Book Review: Flow by Mihaly C.

Though written quite a while ago, this is one of the best books I have encountered. It is full of life hacks for greater happiness, and it so good that it is worth coming back to again and again to understand what it takes to be in a state of flow more often in your life. The author researched the state of FLOW, defined as the optimal state between boredom and anxiety.

According to Mihaly’s research of over 50 years, people report the following EIGHT characteristics consistently when they are in a state of FLOW:

1. Goals are clear.
2. Feedback on how they are doing is clear.
3. Their ability to do a task matches the demands of the task.
4. They are able to apply concentration and focus.
5. Everyday worries and cares disappear.
6. They feel in control of their destiny, or experience self-determination.
7. They are not worried about how they appear to others, no worry of judgement.
8. They feel they are contributing toward the common symphony of life and as such sense a timelessness, or transcendence of time.

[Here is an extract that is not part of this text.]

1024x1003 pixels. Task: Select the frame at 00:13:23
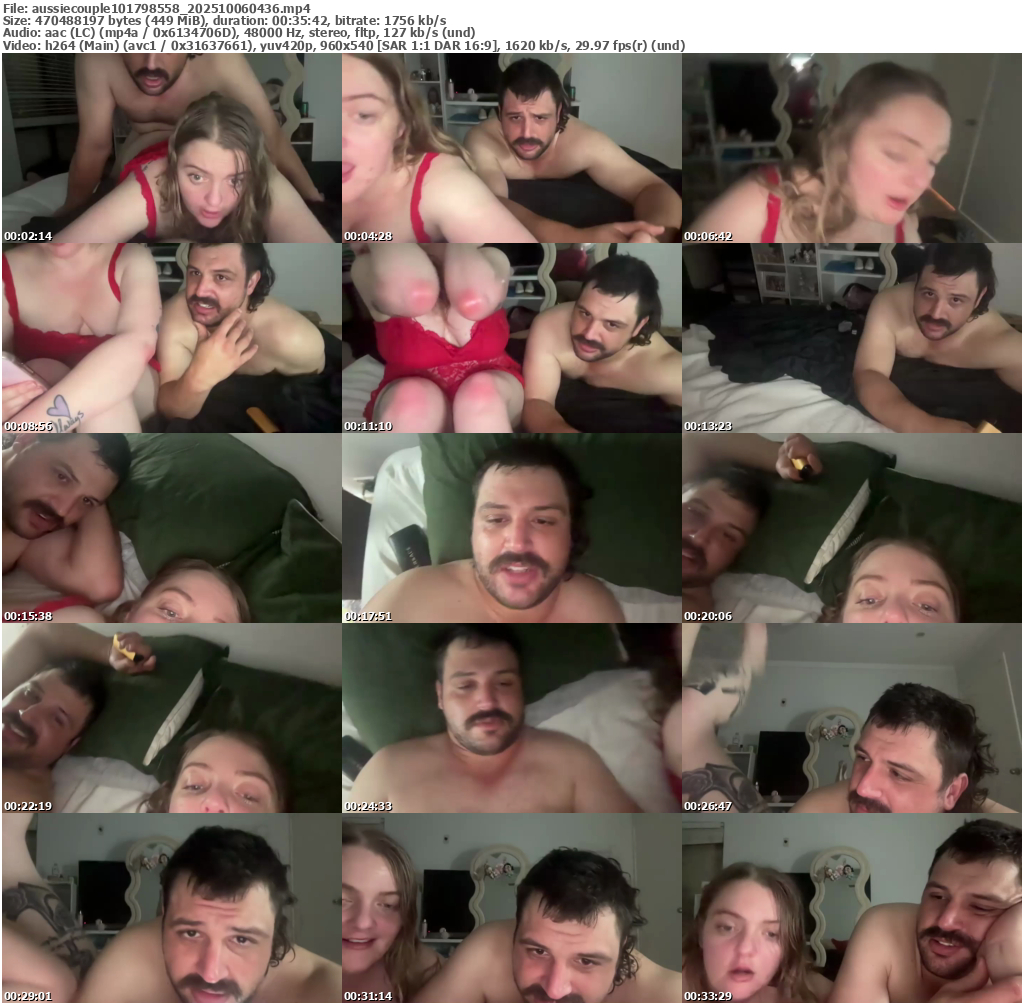851,338
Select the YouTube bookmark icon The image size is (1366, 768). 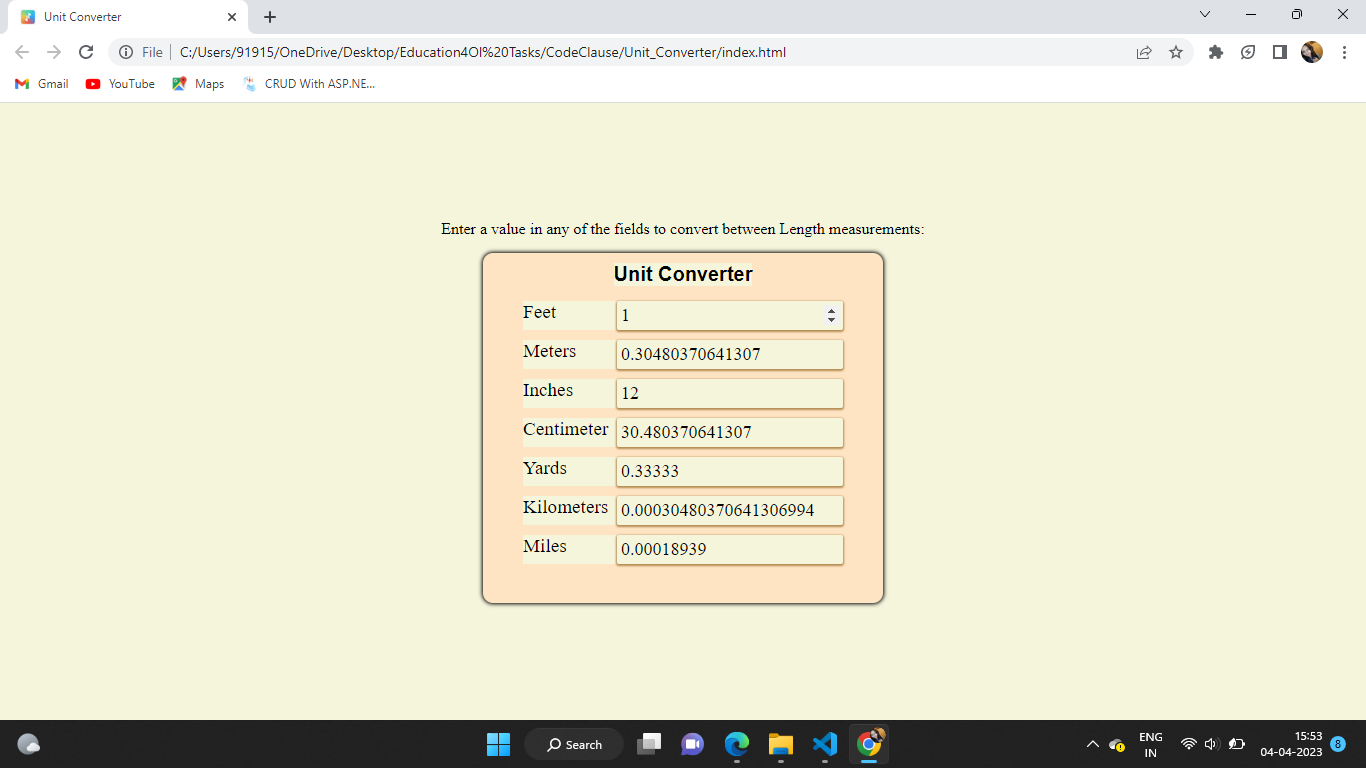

Then, the author provides gentle, attainable suggestions for each area of life, reminding the reader about all of the possibilities that exist in our lives to achieve greater flow.

The author strongly suggests avoiding passive consumption of media and television because of the apathy and boredom it can engender. One way to do this, he cites, is to become an active critic. Actively reflecting on your media consumption by posting reviews, or becoming involved in the public dialogue over the content will help to change this experience from one of passivity to one of activity.

Here is an animated summary of FLOW:

If you want to hear from the author himself, there are many TED Talks available as well, but I highly recommend the book and then looking for ways to give yourself consistent feedback and greater happiness.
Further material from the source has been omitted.